_Dataset records_.

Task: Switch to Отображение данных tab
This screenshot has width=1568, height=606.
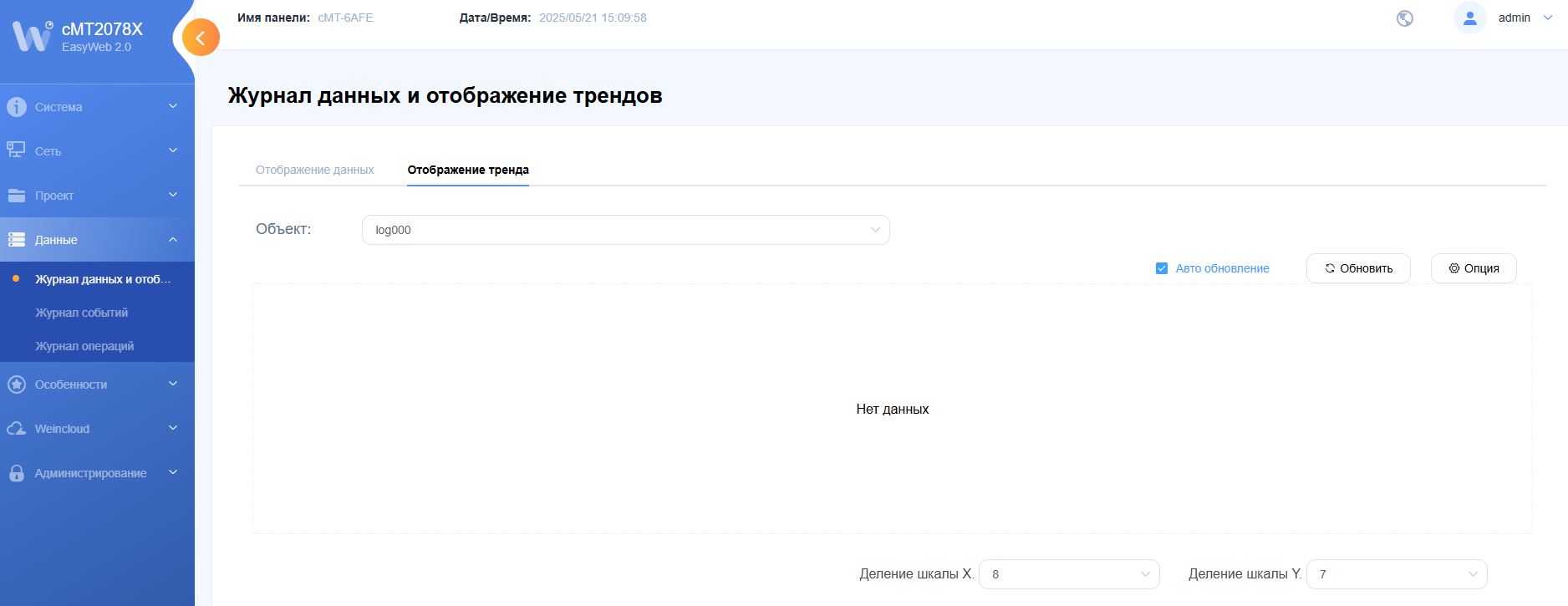Action: click(314, 170)
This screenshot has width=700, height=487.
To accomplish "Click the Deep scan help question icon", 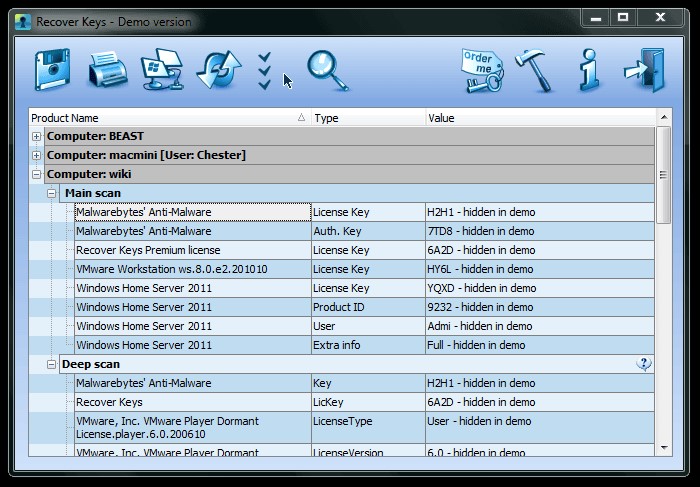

_Problem_. Copy out exactly the lines between the line that contains "This screenshot has width=1568, height=606." and the last line of the records, both ends included; leave out every picture.

_Written answer_.
This screenshot has width=1568, height=606.
Action: click(314, 170)
This screenshot has width=700, height=487.
To accomplish "Click the Deep scan help question icon", 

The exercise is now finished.